Start of DATA

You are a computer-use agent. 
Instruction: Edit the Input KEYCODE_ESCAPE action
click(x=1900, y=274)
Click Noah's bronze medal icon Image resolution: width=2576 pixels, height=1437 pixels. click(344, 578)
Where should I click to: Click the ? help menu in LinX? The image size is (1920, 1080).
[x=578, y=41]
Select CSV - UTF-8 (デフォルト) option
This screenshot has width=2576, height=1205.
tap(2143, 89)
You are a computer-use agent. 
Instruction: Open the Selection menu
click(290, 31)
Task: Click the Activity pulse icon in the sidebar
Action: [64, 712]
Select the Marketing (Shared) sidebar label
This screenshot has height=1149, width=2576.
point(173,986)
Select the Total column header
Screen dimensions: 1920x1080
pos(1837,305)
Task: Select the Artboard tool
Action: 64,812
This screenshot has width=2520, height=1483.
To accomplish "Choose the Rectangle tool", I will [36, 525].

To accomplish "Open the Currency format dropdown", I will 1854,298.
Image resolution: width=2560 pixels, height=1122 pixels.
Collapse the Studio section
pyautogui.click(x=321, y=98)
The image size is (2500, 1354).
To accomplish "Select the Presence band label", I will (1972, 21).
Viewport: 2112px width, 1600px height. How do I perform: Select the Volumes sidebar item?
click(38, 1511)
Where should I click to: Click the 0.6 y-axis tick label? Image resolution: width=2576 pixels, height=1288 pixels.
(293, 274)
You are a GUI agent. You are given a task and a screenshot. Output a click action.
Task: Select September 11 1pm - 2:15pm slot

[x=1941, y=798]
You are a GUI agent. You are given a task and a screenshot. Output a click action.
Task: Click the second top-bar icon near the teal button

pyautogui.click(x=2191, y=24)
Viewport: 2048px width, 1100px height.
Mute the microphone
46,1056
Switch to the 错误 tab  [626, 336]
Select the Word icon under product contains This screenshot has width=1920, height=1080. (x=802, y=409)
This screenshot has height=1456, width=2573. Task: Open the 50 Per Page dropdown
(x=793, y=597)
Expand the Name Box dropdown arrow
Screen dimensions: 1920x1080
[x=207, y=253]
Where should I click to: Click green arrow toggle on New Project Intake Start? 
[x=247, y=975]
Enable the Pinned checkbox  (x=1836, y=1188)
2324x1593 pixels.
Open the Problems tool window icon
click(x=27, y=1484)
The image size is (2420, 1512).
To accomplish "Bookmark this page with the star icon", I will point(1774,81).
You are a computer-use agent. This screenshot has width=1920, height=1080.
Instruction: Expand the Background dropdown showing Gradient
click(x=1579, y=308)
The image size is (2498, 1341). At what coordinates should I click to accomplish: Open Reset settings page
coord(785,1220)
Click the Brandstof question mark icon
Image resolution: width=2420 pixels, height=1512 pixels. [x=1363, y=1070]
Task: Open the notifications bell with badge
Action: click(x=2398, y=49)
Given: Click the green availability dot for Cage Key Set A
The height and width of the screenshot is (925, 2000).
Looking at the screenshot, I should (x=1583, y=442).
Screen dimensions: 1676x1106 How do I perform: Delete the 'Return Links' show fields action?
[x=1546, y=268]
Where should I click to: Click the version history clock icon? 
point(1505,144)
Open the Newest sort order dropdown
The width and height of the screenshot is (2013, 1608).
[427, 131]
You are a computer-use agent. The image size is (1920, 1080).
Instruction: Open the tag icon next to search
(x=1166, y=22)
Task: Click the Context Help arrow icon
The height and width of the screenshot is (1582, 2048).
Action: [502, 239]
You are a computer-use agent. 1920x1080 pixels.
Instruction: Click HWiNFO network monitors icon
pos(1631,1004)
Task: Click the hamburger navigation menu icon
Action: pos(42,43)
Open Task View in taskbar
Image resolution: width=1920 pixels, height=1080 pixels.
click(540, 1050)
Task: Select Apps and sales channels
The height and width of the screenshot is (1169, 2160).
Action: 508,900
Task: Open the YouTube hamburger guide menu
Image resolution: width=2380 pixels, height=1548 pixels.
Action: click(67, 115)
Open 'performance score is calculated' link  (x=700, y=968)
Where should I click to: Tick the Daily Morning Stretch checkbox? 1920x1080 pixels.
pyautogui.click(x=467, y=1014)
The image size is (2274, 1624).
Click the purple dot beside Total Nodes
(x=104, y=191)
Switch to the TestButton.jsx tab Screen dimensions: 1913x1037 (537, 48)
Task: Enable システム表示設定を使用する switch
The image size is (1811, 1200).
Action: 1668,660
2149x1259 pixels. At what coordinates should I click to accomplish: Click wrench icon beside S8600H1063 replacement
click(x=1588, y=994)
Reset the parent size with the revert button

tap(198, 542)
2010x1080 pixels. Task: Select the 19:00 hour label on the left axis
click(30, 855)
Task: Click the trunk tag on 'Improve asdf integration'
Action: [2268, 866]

End of DATA

**YOUR TASK**
All of the material needs to be reproduced exactly as it reads.

**EXERCISE OUTPUT**
You are a computer-use agent. 
Instruction: Edit the Input KEYCODE_ESCAPE action
click(x=1900, y=274)
Click Noah's bronze medal icon Image resolution: width=2576 pixels, height=1437 pixels. click(344, 578)
Where should I click to: Click the ? help menu in LinX? The image size is (1920, 1080).
[x=578, y=41]
Select CSV - UTF-8 (デフォルト) option
This screenshot has width=2576, height=1205.
tap(2143, 89)
You are a computer-use agent. 
Instruction: Open the Selection menu
click(290, 31)
Task: Click the Activity pulse icon in the sidebar
Action: [64, 712]
Select the Marketing (Shared) sidebar label
This screenshot has height=1149, width=2576.
point(173,986)
Select the Total column header
Screen dimensions: 1920x1080
pos(1837,305)
Task: Select the Artboard tool
Action: 64,812
This screenshot has width=2520, height=1483.
To accomplish "Choose the Rectangle tool", I will [36, 525].

To accomplish "Open the Currency format dropdown", I will 1854,298.
Image resolution: width=2560 pixels, height=1122 pixels.
Collapse the Studio section
pyautogui.click(x=321, y=98)
The image size is (2500, 1354).
To accomplish "Select the Presence band label", I will (1972, 21).
Viewport: 2112px width, 1600px height. How do I perform: Select the Volumes sidebar item?
click(38, 1511)
Where should I click to: Click the 0.6 y-axis tick label? Image resolution: width=2576 pixels, height=1288 pixels.
(293, 274)
You are a GUI agent. You are given a task and a screenshot. Output a click action.
Task: Select September 11 1pm - 2:15pm slot

[x=1941, y=798]
You are a GUI agent. You are given a task and a screenshot. Output a click action.
Task: Click the second top-bar icon near the teal button

pyautogui.click(x=2191, y=24)
Viewport: 2048px width, 1100px height.
Mute the microphone
46,1056
Switch to the 错误 tab  [626, 336]
Select the Word icon under product contains This screenshot has width=1920, height=1080. (x=802, y=409)
This screenshot has height=1456, width=2573. Task: Open the 50 Per Page dropdown
(x=793, y=597)
Expand the Name Box dropdown arrow
Screen dimensions: 1920x1080
[x=207, y=253]
Where should I click to: Click green arrow toggle on New Project Intake Start? 
[x=247, y=975]
Enable the Pinned checkbox  (x=1836, y=1188)
2324x1593 pixels.
Open the Problems tool window icon
click(x=27, y=1484)
The image size is (2420, 1512).
To accomplish "Bookmark this page with the star icon", I will point(1774,81).
You are a computer-use agent. This screenshot has width=1920, height=1080.
Instruction: Expand the Background dropdown showing Gradient
click(x=1579, y=308)
The image size is (2498, 1341). At what coordinates should I click to accomplish: Open Reset settings page
coord(785,1220)
Click the Brandstof question mark icon
Image resolution: width=2420 pixels, height=1512 pixels. [x=1363, y=1070]
Task: Open the notifications bell with badge
Action: click(x=2398, y=49)
Given: Click the green availability dot for Cage Key Set A
The height and width of the screenshot is (925, 2000).
Looking at the screenshot, I should (x=1583, y=442).
Screen dimensions: 1676x1106 How do I perform: Delete the 'Return Links' show fields action?
[x=1546, y=268]
Where should I click to: Click the version history clock icon? 
point(1505,144)
Open the Newest sort order dropdown
The width and height of the screenshot is (2013, 1608).
[427, 131]
You are a computer-use agent. The image size is (1920, 1080).
Instruction: Open the tag icon next to search
(x=1166, y=22)
Task: Click the Context Help arrow icon
The height and width of the screenshot is (1582, 2048).
Action: [502, 239]
You are a computer-use agent. 1920x1080 pixels.
Instruction: Click HWiNFO network monitors icon
pos(1631,1004)
Task: Click the hamburger navigation menu icon
Action: pos(42,43)
Open Task View in taskbar
Image resolution: width=1920 pixels, height=1080 pixels.
click(540, 1050)
Task: Select Apps and sales channels
The height and width of the screenshot is (1169, 2160).
Action: 508,900
Task: Open the YouTube hamburger guide menu
Image resolution: width=2380 pixels, height=1548 pixels.
Action: click(67, 115)
Open 'performance score is calculated' link  (x=700, y=968)
Where should I click to: Tick the Daily Morning Stretch checkbox? 1920x1080 pixels.
pyautogui.click(x=467, y=1014)
The image size is (2274, 1624).
Click the purple dot beside Total Nodes
(x=104, y=191)
Switch to the TestButton.jsx tab Screen dimensions: 1913x1037 (537, 48)
Task: Enable システム表示設定を使用する switch
The image size is (1811, 1200).
Action: 1668,660
2149x1259 pixels. At what coordinates should I click to accomplish: Click wrench icon beside S8600H1063 replacement
click(x=1588, y=994)
Reset the parent size with the revert button

tap(198, 542)
2010x1080 pixels. Task: Select the 19:00 hour label on the left axis
click(30, 855)
Task: Click the trunk tag on 'Improve asdf integration'
Action: [2268, 866]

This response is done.